原発がなくても電力不足にならないことなどを情報発信していくシンクタンク「城南総合研究所」が今月設立されました。
経団連や電力会社、あるいは電力会社(の広告費)に頭の上がらないマスメディアが盛んに、「原発を動かさないと日本経済は大変なことになる」と主張していますが、本当にそうなのか、「原発やむなし」と考えている人たちを理詰めで説得するデータが、これからどんどん発信されるということです。
たとえば私たちは火力発電の燃料の大半が「石油」だと思いがちですが、石油の占める比率は火力発電の僅か15% に過ぎません。他は、石炭※が40%、天然ガス(LNG)が40%、その他が5%です。石油=原油が高価であることを宣伝する一方で、この事実は殆ど語られません。
※ 第二次石油危機後の1980年代に、多くの発電所で重油ボイラーを微粉炭ボイラー(石炭を粉にして吹き込む方式)に改造し、燃料を値段の安い石炭や天然ガスに切り替えました。
因みにそのコストは2008年時点で、1万kcalあたり原油は75円弱に対して石炭は12円です。

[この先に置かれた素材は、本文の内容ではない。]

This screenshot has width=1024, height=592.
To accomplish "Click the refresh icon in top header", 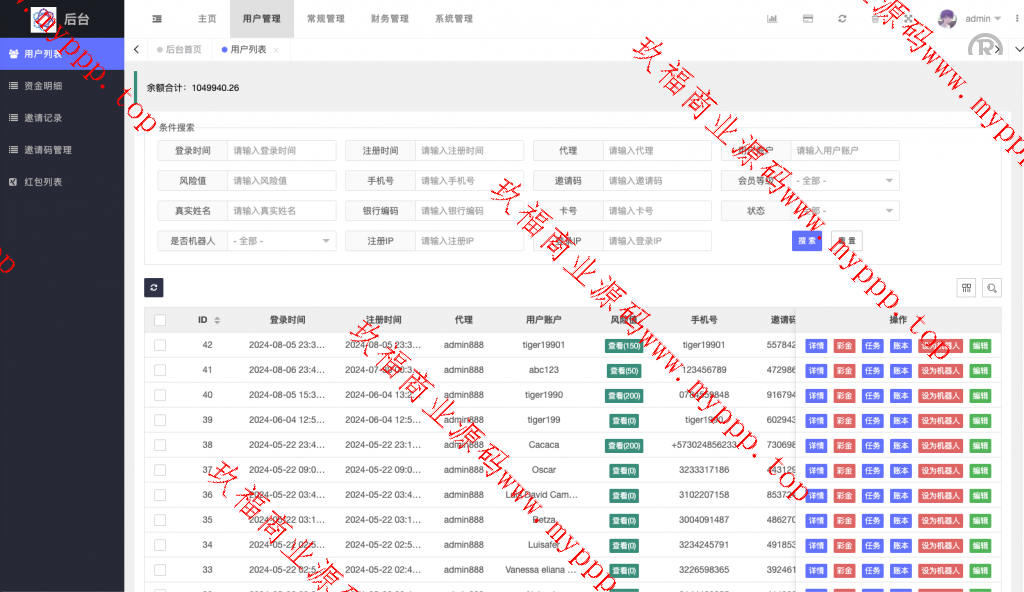I will coord(843,19).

天然ガス(LNG)も石油よりもかなり安く購入していますが、それでも米国の6倍かそれ以上の価格だと言われています。
また現行の原発の発電コストには、廃燃料の処理費が含まれていませんし、電気代に電源開発促進税の名目で含まれている年間4000億円の金額(これらは原発地域への交付金など、殆ど原発関係に使われます)なども含まれていません。
勿論、結局は国民が負担することになる今回の原発災害関係費数十兆円も含まれていません。

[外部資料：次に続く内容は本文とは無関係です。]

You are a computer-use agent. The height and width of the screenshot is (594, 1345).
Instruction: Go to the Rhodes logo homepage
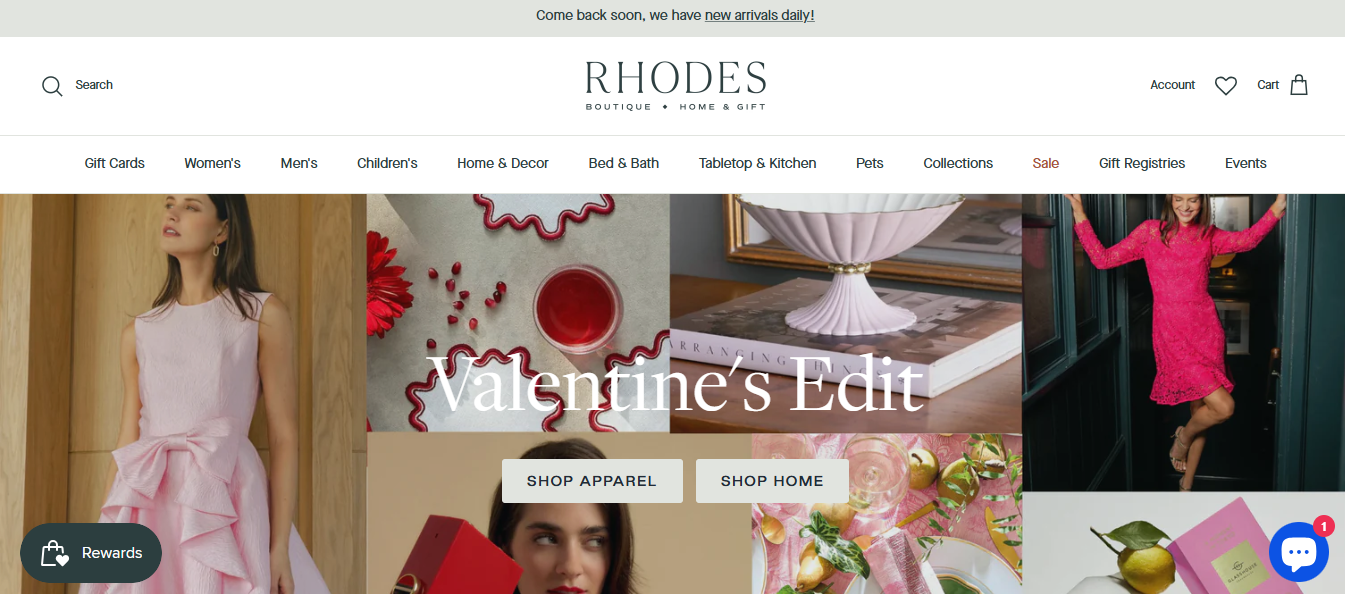click(x=675, y=86)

ですから原発の発電コストが安いというのはウソです(単に手持ちの核燃料を使う限りは当面燃料の出費がないということ)。
実際にアメリカで最近発電所が売りに出されたそうですが、原発に関しては割高なので買い手がつかなかったということです。
いずれにしても今後電力事情や原発に関しての正確な情報が得られるのは、脱原発を進めていく上で大変に心強いことです。
以下に東京新聞の記事を紹介します。
以下に東京新聞の記事を紹介します。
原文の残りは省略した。